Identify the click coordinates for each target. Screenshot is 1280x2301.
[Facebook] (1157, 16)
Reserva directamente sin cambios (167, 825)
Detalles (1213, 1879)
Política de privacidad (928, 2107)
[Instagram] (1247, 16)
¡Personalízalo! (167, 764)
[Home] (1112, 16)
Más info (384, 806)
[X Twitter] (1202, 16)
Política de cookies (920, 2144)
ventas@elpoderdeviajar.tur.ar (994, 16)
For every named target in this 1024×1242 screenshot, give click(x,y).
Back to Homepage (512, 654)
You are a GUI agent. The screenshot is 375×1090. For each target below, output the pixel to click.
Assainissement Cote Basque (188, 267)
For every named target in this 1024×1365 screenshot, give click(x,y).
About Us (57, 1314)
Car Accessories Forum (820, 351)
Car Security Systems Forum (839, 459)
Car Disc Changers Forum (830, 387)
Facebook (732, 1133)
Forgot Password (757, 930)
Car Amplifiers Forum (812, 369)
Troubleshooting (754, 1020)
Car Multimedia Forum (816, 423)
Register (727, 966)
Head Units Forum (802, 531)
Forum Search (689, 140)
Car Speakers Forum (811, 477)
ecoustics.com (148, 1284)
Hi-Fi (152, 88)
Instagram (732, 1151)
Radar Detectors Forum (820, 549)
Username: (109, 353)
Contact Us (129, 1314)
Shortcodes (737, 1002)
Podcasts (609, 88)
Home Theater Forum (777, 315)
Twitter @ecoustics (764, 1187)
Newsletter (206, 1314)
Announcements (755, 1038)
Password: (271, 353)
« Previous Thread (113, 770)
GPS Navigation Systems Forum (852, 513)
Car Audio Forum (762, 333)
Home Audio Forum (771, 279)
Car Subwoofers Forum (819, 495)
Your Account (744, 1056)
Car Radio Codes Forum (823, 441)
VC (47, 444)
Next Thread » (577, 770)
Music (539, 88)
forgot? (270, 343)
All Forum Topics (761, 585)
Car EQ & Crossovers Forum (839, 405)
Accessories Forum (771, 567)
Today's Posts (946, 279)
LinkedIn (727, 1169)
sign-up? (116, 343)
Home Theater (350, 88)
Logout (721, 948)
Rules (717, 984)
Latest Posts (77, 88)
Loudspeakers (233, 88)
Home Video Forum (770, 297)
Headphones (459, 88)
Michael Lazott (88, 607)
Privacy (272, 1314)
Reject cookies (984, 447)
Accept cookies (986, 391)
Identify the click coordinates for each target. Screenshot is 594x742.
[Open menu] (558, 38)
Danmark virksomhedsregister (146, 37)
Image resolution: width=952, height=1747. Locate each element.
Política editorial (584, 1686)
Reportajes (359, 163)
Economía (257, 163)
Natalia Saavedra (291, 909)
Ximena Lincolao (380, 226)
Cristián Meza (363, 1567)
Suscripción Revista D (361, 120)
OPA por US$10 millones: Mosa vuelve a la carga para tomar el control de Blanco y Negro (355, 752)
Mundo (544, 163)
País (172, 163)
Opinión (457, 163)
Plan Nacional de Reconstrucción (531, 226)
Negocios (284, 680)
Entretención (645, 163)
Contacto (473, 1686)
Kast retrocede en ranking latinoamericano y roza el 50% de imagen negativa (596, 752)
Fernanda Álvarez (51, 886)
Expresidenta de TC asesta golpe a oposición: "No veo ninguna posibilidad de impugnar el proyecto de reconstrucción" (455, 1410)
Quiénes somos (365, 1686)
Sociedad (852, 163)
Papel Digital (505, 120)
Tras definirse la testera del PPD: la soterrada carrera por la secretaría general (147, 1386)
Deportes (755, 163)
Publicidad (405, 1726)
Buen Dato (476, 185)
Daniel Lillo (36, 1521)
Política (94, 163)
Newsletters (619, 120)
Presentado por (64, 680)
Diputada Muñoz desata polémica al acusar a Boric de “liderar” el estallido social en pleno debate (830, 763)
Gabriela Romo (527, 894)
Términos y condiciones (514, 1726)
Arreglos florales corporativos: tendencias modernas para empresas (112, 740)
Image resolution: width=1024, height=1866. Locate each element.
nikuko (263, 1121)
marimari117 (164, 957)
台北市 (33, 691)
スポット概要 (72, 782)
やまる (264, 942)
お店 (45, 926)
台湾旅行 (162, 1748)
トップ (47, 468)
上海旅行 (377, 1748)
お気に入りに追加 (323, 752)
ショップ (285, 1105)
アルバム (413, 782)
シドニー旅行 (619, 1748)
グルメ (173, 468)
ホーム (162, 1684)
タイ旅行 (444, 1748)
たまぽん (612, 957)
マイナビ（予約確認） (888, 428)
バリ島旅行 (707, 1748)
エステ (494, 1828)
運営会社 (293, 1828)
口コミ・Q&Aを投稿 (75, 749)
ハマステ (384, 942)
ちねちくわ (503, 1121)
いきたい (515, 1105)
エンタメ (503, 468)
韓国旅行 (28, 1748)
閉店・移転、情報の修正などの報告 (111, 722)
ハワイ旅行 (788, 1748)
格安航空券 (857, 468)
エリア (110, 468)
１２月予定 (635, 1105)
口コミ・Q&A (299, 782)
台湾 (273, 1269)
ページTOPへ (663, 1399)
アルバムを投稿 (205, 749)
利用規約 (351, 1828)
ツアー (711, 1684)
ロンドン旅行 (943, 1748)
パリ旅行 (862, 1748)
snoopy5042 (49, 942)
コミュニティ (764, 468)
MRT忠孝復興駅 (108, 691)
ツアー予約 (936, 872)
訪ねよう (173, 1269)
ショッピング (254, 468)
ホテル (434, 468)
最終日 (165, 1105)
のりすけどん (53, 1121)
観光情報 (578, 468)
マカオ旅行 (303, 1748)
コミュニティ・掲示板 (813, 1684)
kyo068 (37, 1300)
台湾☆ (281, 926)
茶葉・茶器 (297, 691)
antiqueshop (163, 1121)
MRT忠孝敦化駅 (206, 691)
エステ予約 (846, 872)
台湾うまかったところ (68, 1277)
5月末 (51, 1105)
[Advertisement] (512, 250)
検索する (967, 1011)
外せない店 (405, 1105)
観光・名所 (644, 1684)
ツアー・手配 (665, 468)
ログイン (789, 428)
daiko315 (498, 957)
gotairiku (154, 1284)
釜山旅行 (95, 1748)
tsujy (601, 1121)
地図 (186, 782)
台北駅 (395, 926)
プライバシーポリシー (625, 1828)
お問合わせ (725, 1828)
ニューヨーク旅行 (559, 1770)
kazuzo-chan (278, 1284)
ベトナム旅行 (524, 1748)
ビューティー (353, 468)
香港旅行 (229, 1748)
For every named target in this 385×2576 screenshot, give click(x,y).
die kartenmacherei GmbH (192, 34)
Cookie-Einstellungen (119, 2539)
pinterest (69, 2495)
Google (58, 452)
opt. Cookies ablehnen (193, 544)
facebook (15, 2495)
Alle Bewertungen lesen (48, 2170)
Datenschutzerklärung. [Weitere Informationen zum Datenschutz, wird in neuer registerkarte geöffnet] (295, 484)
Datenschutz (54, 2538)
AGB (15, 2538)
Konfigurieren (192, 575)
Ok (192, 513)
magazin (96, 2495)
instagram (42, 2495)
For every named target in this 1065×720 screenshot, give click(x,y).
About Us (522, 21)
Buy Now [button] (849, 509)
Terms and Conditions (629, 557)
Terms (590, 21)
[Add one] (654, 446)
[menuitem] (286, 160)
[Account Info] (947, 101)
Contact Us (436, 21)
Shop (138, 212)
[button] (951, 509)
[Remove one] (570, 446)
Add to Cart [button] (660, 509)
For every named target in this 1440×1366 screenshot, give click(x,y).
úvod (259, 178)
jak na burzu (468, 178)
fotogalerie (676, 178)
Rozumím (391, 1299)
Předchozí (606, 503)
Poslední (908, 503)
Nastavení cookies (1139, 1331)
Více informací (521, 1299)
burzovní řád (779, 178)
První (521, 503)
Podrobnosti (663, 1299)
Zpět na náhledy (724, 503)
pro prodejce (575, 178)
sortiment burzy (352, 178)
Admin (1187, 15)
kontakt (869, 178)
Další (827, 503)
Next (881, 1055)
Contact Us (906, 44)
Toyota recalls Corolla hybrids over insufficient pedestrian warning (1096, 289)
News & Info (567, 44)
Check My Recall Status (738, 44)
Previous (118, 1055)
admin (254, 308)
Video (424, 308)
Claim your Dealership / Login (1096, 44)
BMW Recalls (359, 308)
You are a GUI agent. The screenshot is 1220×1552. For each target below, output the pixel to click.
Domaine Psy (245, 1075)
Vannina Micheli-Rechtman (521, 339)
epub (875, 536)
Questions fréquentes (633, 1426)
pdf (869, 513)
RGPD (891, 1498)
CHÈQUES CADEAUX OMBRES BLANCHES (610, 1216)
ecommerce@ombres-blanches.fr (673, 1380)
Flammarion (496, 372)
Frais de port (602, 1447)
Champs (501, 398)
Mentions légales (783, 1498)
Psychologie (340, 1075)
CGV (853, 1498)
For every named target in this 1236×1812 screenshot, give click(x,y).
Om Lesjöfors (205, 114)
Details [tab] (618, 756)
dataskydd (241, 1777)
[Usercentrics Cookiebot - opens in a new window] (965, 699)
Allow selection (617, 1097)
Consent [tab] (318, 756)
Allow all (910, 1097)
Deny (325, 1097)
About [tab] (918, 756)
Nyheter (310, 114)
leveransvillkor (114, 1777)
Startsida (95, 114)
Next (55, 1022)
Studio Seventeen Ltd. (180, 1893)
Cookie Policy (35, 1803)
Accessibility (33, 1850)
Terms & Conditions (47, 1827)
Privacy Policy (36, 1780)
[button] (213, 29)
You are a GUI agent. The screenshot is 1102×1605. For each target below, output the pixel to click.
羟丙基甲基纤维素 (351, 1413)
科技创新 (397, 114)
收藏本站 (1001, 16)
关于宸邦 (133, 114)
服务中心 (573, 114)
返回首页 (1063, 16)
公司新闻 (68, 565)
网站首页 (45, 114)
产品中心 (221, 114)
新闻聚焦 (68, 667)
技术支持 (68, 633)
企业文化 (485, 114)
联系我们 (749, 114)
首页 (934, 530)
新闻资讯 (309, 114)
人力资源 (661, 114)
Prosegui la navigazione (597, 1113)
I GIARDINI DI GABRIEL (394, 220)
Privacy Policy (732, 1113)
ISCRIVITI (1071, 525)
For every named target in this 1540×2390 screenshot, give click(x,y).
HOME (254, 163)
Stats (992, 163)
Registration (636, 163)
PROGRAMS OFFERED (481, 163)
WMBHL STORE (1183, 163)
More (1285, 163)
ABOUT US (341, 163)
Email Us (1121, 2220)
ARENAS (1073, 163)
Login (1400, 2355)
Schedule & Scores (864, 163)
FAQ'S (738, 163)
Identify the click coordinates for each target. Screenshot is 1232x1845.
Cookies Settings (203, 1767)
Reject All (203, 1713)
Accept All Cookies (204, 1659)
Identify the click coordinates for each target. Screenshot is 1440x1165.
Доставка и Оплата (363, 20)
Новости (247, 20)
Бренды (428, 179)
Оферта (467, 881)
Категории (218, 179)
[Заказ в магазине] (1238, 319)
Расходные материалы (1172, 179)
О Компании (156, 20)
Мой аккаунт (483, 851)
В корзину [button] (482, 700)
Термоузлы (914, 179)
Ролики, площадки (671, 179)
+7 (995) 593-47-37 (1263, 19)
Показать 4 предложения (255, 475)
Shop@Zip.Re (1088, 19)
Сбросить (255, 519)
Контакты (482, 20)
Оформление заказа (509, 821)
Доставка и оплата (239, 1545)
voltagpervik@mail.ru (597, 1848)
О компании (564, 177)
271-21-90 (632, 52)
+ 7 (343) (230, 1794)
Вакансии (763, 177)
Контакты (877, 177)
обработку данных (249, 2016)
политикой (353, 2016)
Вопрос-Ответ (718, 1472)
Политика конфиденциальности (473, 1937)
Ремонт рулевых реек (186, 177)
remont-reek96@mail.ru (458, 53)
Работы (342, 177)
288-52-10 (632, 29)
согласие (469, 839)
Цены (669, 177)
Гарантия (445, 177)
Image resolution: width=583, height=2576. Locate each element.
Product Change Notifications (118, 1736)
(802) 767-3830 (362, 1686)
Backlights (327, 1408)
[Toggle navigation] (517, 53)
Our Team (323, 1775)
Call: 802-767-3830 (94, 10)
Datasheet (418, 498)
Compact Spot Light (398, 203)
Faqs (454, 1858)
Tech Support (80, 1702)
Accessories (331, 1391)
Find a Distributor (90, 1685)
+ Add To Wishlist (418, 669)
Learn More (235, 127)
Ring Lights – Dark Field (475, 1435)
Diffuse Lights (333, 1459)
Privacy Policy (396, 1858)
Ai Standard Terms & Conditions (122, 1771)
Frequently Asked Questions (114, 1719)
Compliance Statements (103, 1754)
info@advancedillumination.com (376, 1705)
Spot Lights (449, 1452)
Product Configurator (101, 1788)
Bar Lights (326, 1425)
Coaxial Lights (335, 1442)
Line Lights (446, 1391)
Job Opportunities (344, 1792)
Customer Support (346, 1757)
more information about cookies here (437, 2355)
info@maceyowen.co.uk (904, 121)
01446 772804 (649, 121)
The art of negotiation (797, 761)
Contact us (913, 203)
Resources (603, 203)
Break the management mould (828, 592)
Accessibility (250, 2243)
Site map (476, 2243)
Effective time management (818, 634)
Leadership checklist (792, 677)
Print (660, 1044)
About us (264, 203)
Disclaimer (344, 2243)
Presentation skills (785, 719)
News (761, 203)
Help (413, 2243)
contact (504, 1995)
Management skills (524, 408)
⁂
• [SHORT TASK] Pick out each line in the entries above that contains the string "Доставка", matching case exactly, and copy those lines.

• [ANSWER BELOW]
Доставка и Оплата (363, 20)
Доставка и оплата (239, 1545)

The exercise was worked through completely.